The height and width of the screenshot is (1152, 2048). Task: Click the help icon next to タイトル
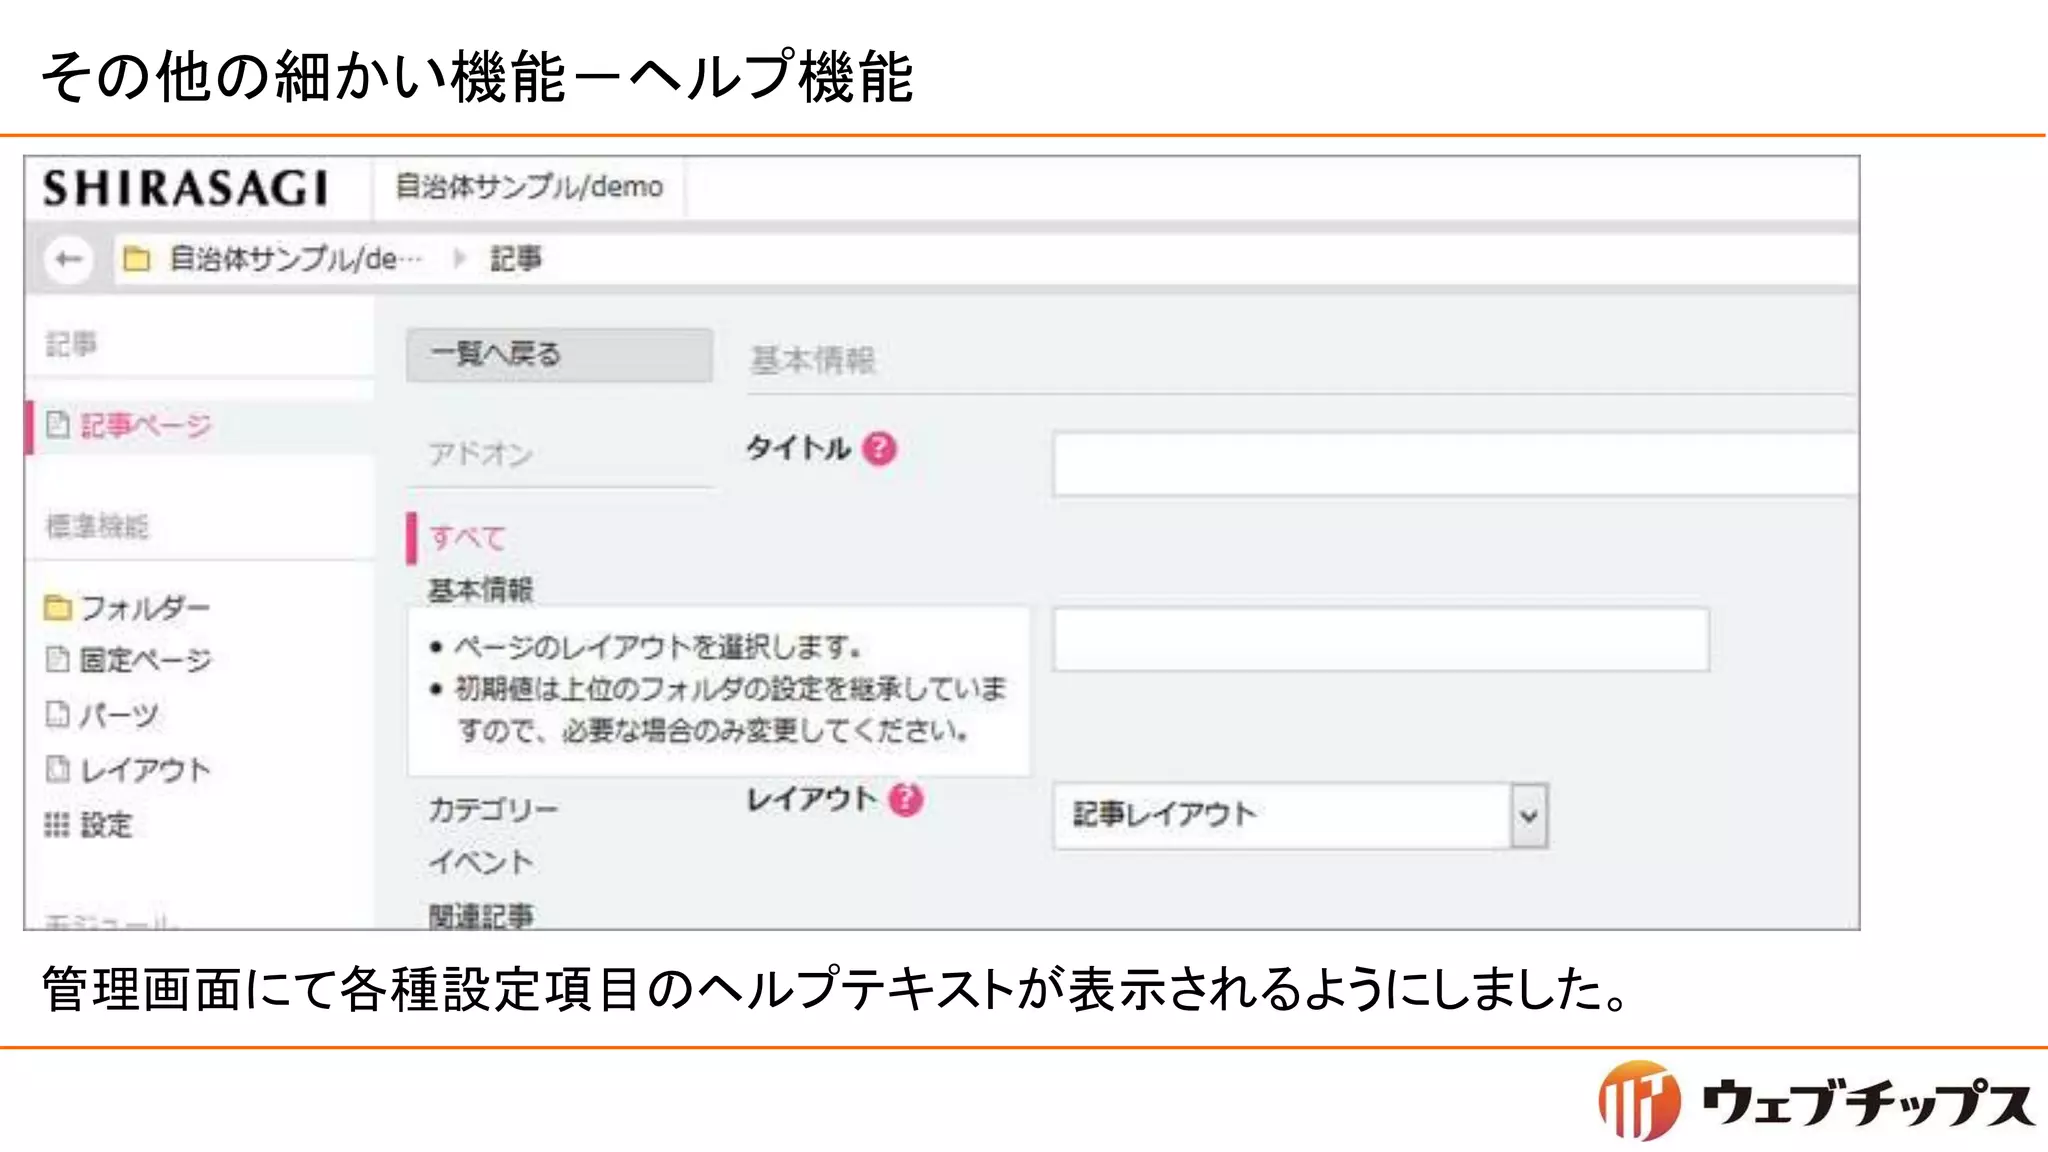tap(879, 448)
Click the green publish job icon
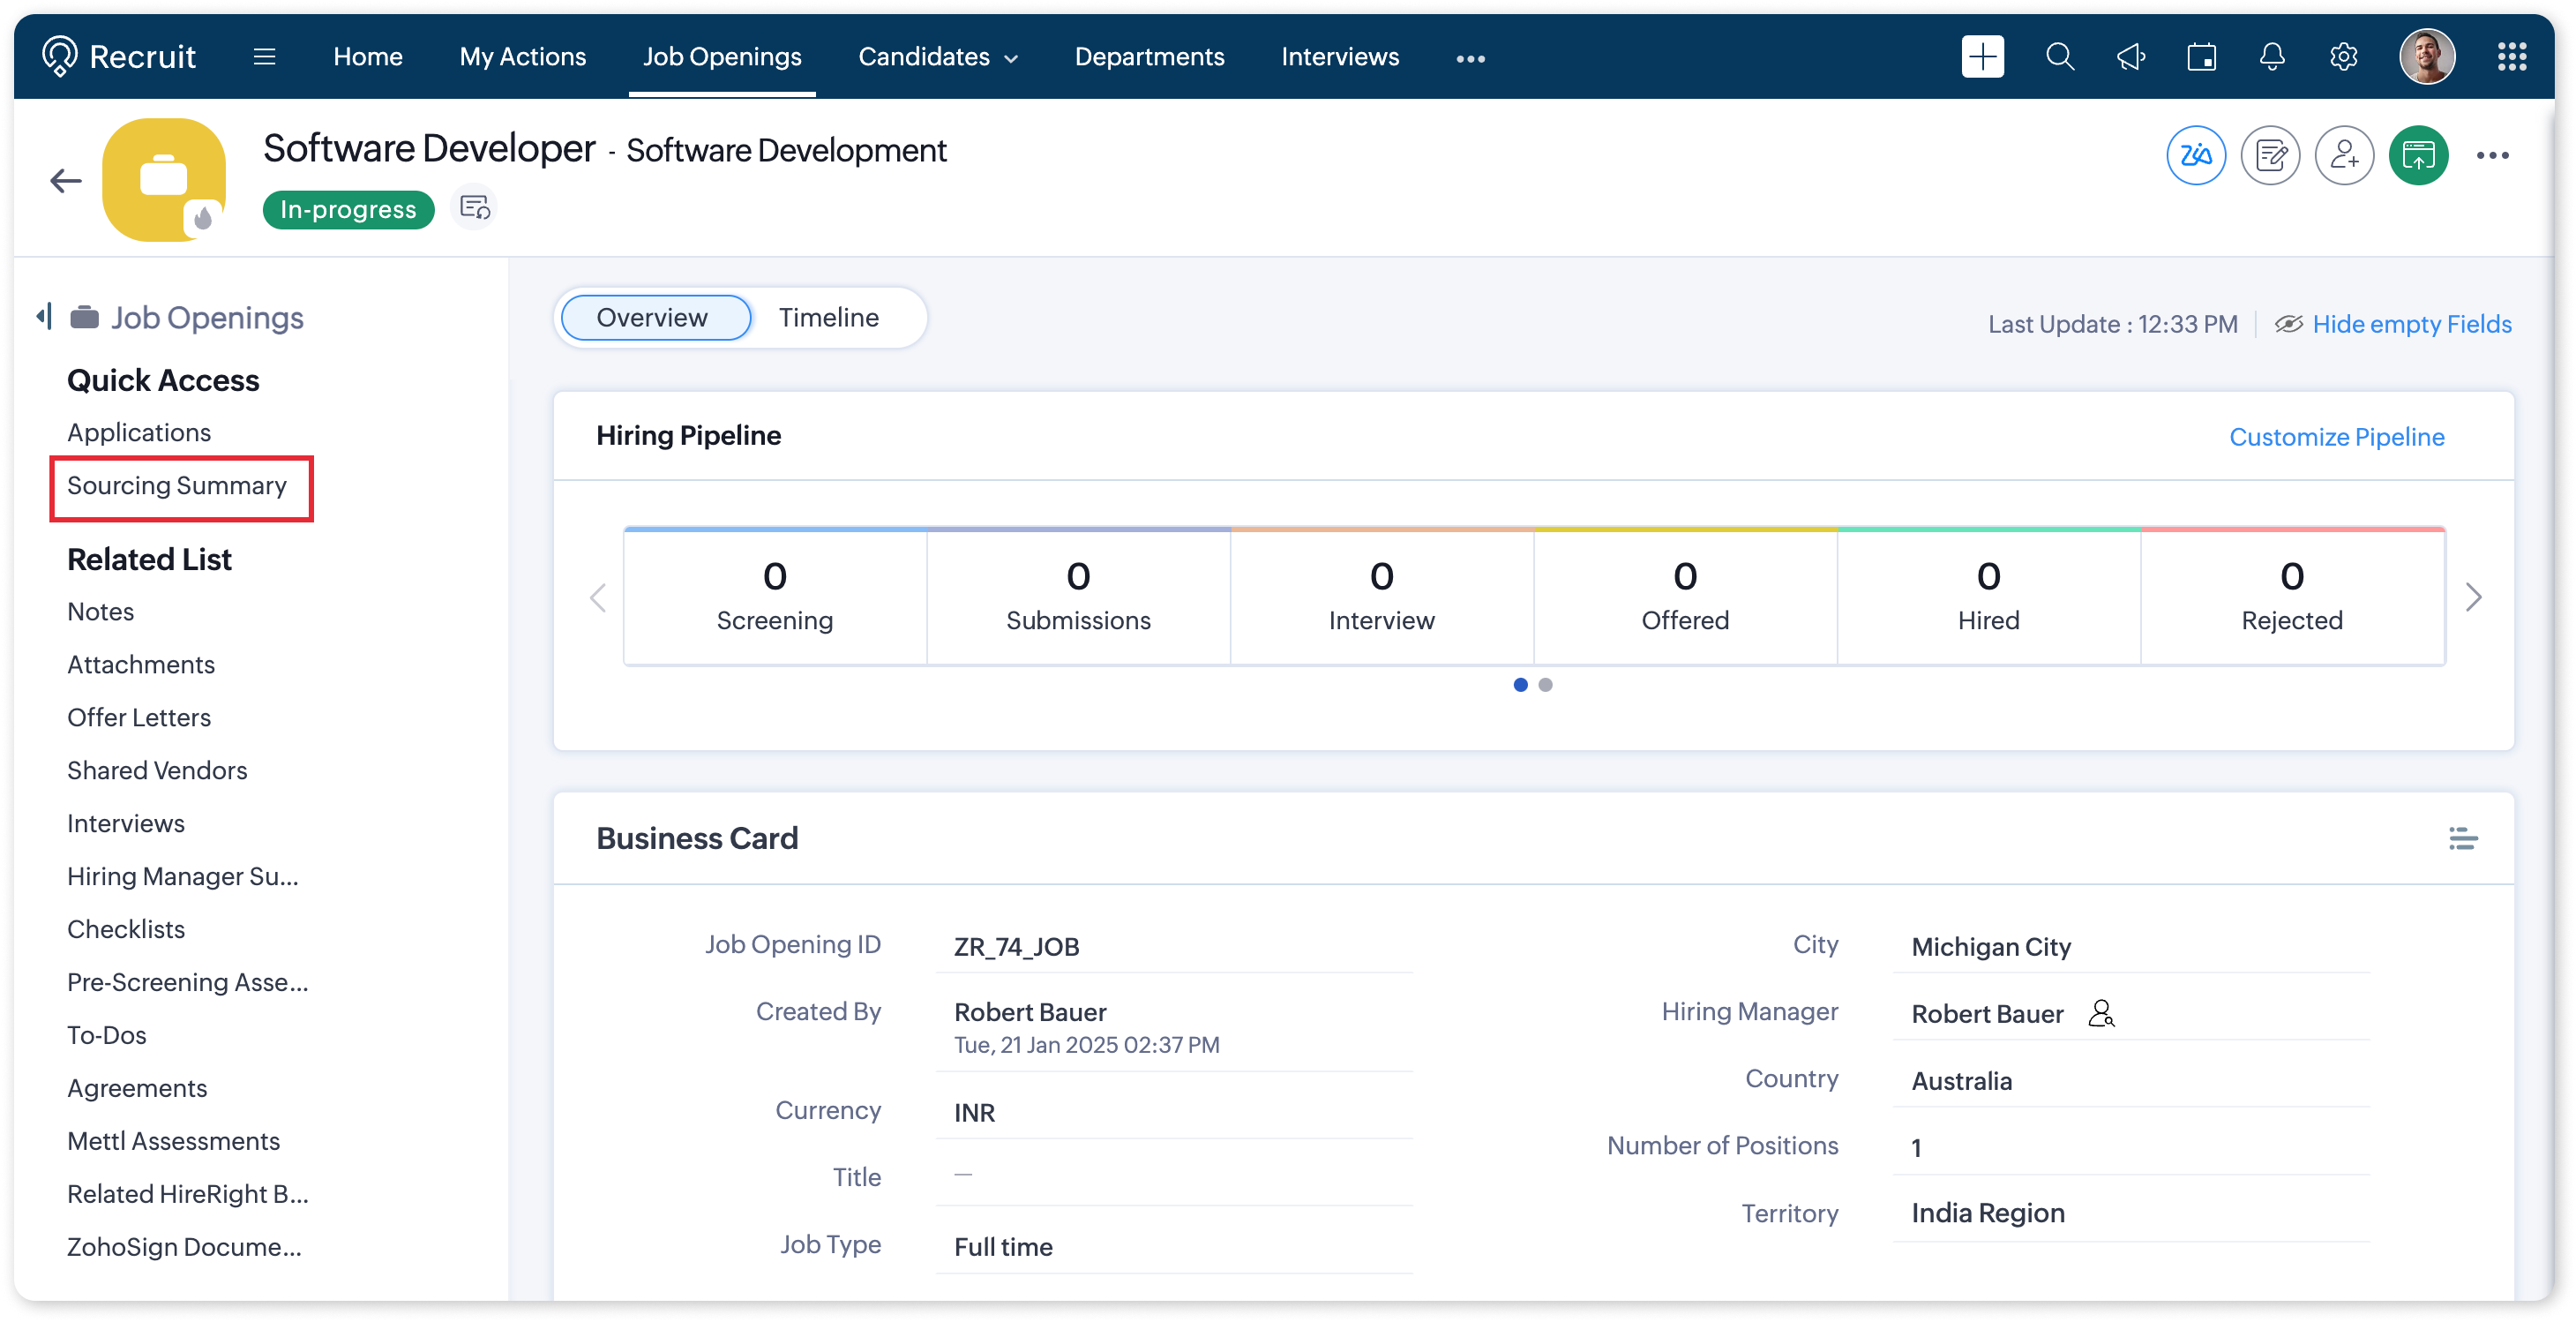The image size is (2576, 1322). [2418, 155]
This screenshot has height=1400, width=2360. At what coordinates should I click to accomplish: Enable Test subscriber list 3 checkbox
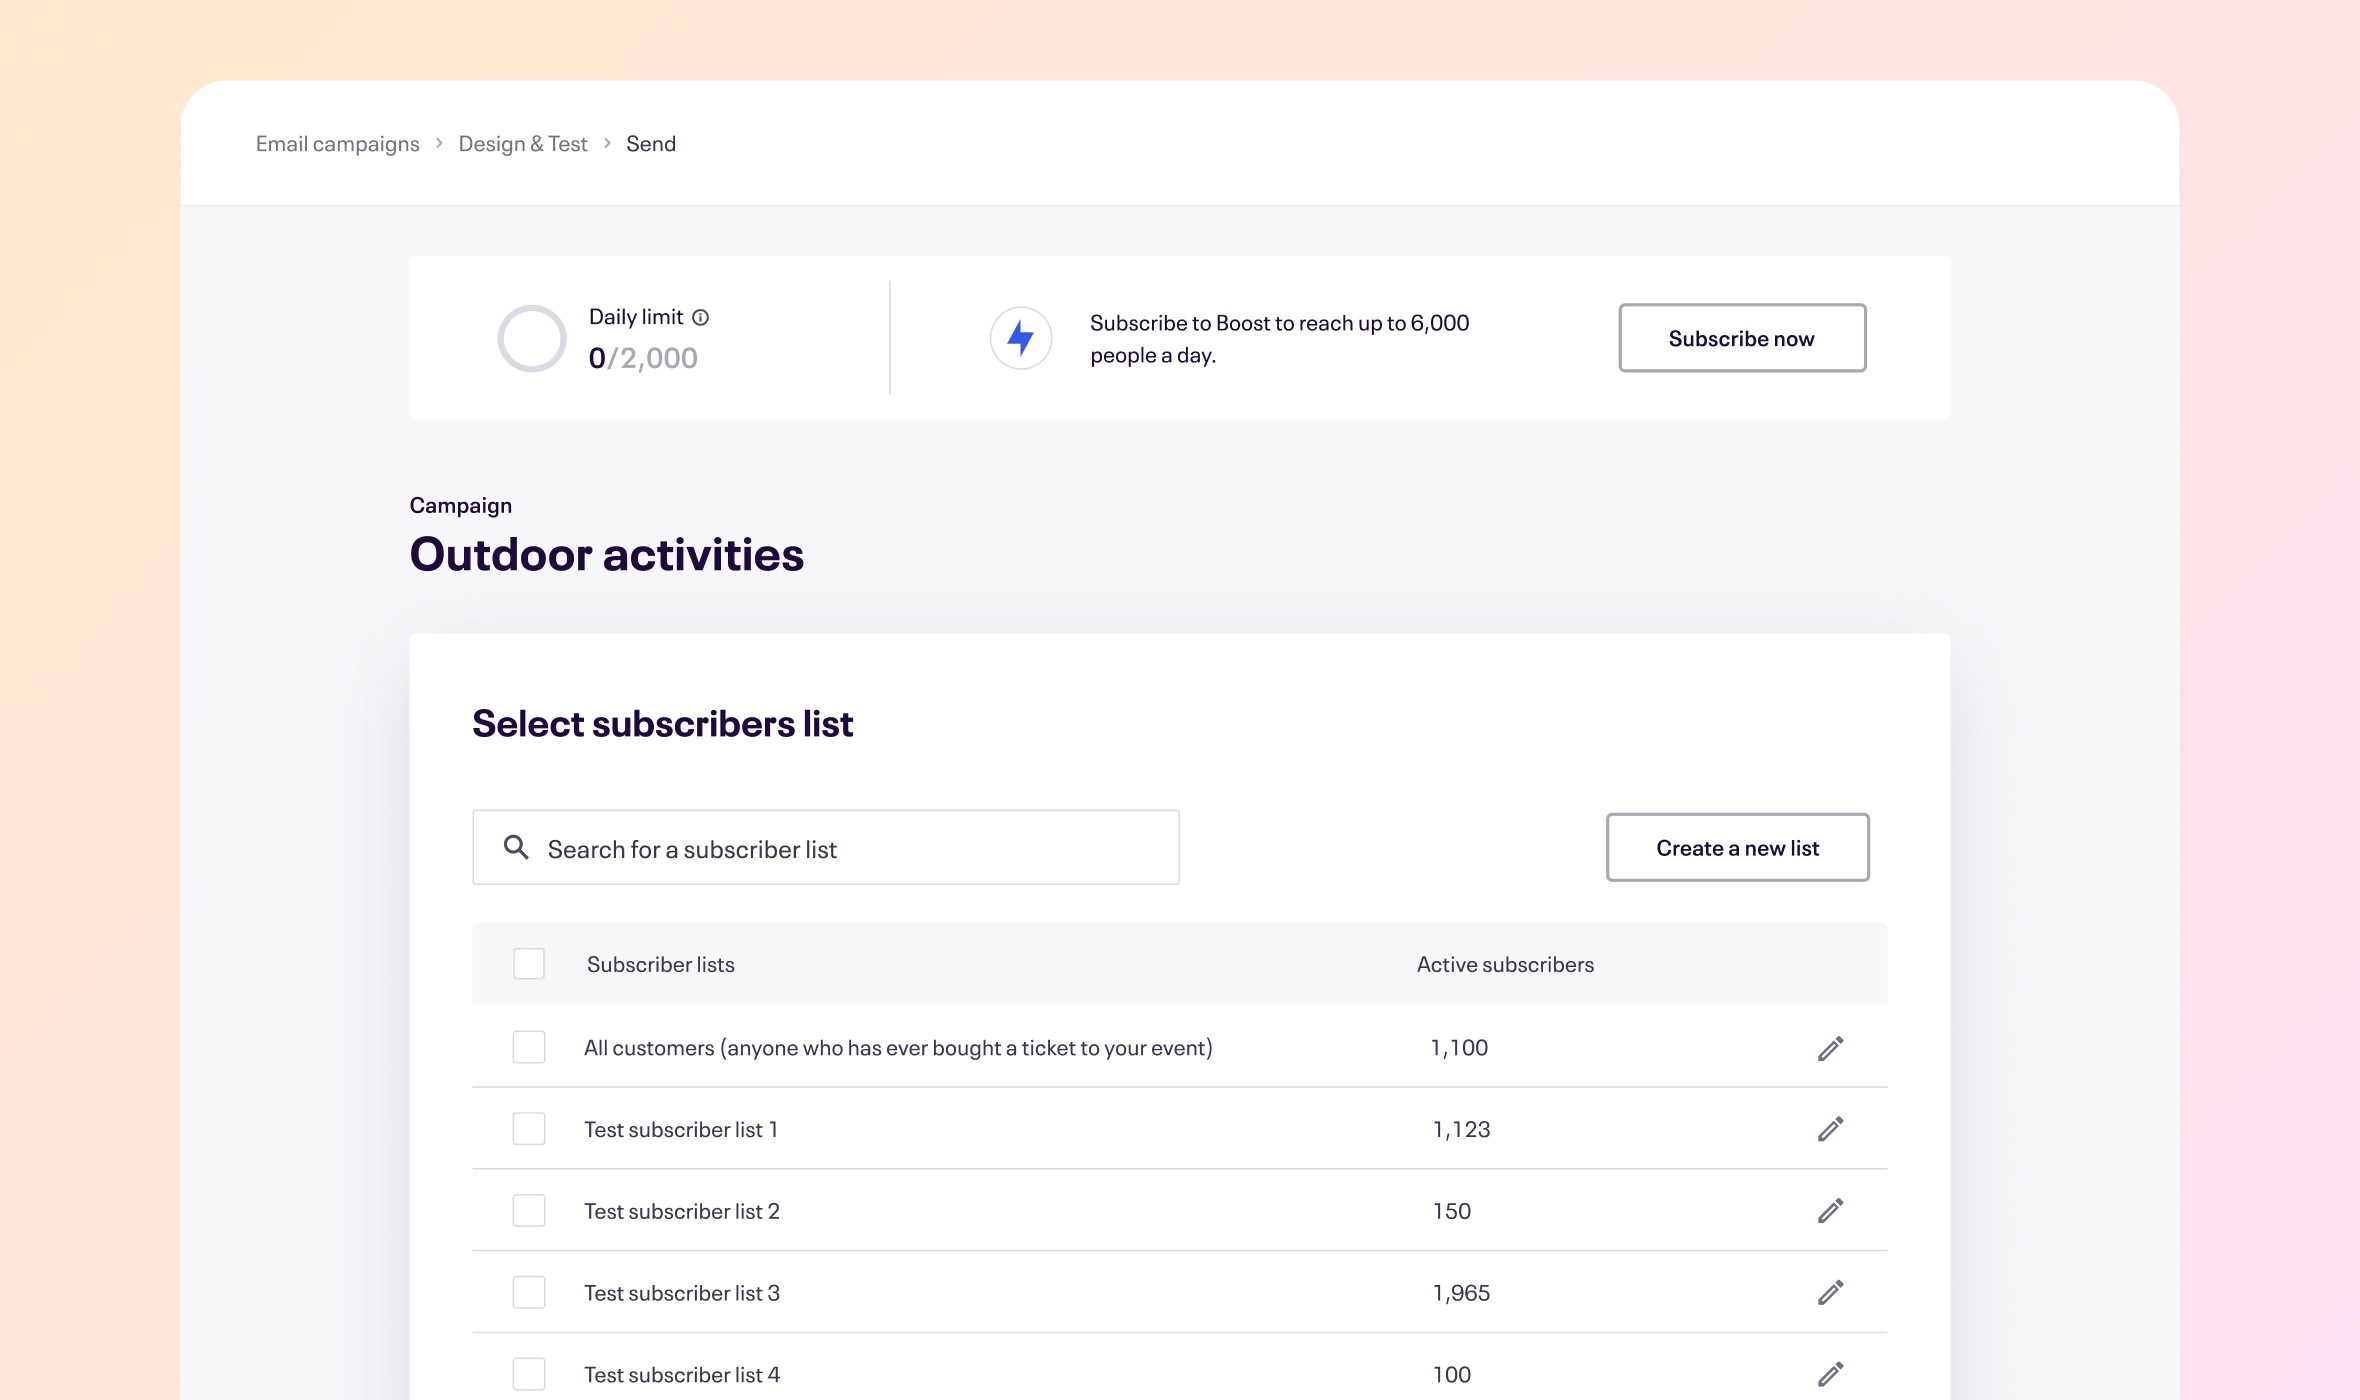528,1293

Required action: Only the lines from the one that contains "This screenshot has" through the last line of the records may appear in the answer, retyped exactly and with no pictures.

Response:
This screenshot has height=1400, width=2360. At what coordinates should I click to accomplish: Enable Test subscriber list 3 checkbox
528,1293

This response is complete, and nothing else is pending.